The actor opened up in a new interview with The Times

By Nick Reilly

Sean Bean (Picture: YouTube)
Sean Bean (Picture: YouTube)

Game of Thrones actor Sean Bean has said that intimacy coordinators “spoil the spontaneity” of shooting a sex scene for films and TV.

The actor, who portrayed Ned Stark in the hit HBO show, opened up on their role in major productions during a new interview with The Times.

“It would inhibit me more because it’s drawing attention to things,” said Bean of having an intimacy coordinator in the room.

“Somebody saying, ‘Do this, put your hands there, while you touch his thing…”

He went on: “I think the natural way lovers behave would be ruined by someone bringing it right down to a technical exercise.”

In contrast, Bean outlined his experiences filming the explicit 1993 adaptation of Lady Chatterly’s Lover in which he starred with Joely Richardson.
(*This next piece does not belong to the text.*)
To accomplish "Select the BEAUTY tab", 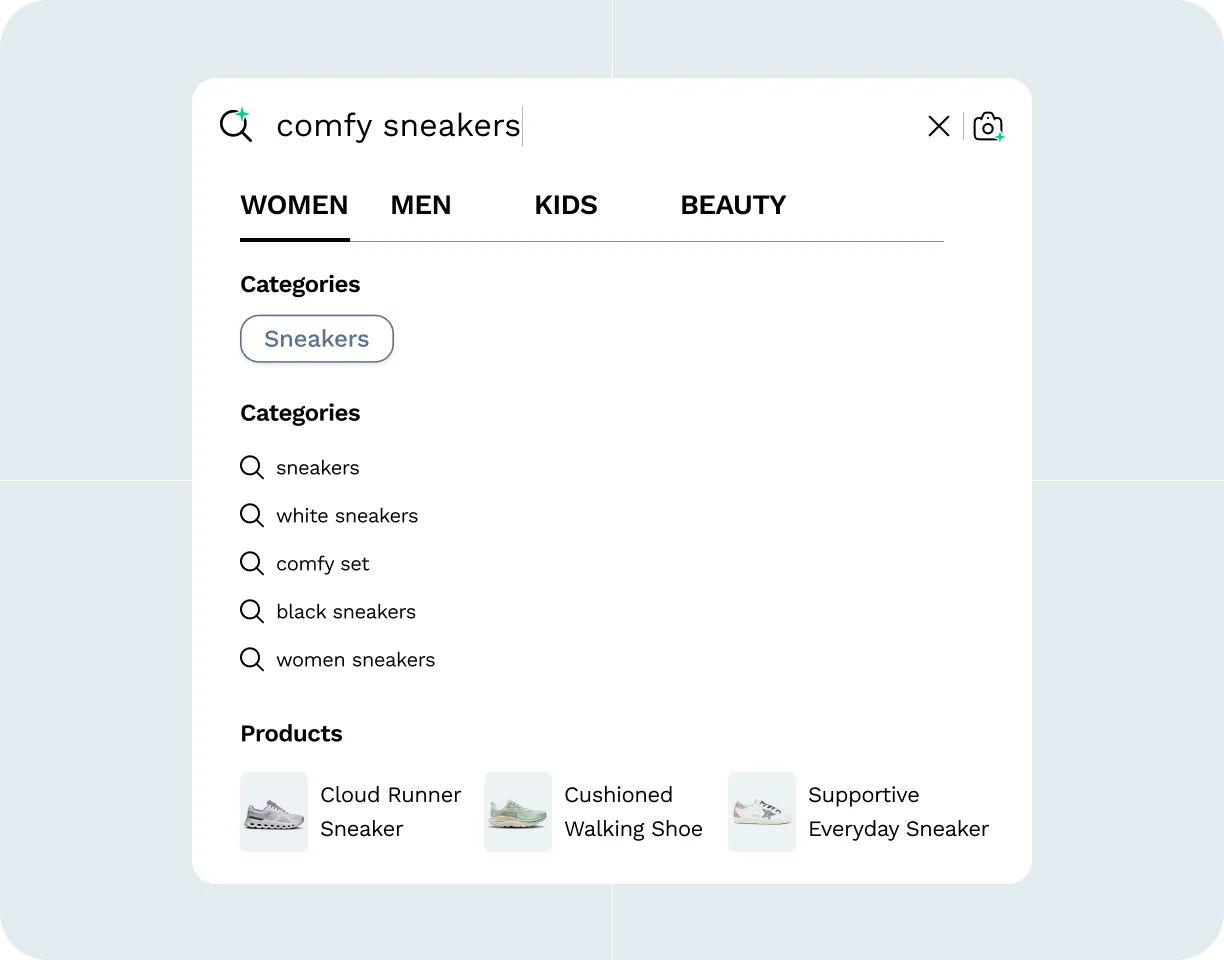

“‘Lady Chatterly’ was spontaneous,” Bean said in his interview with the U.K.’s Times Magazine. “It was a joy. We had a good chemistry between us, and we knew what we were doing was unusual. Because she was married, I was married. But we were following the story. We were trying to portray the truth of what DH Lawrence wrote.”

Bean also went on to criticise censorship of his work, explaining how he had experienced it in the current show Snowpiercer – which contains a season two scene where he, as one half of a couple, use a mango to become intimate.

“I think they cut a bit out actually. Often the best work you do, where you’re trying to push the boundaries, and the very nature of it is experimental, gets censored when TV companies or the advertisers say it’s so much. It’s a nice scene, quite surreal, dream-like and abstract. And mango-esque,” he said.

Asked about the fact that many intimacy co-ordinators were introduced to help actors in the wake of #MeToo, Bean responded: “I suppose it depends on the actress. This one [referring to Hall] had a musical cabaret background, so she was up for anything.”

Bean was speaking ahead of a new BBC Two show called Marriage, which tracks the path of a couple’s long-term relationship.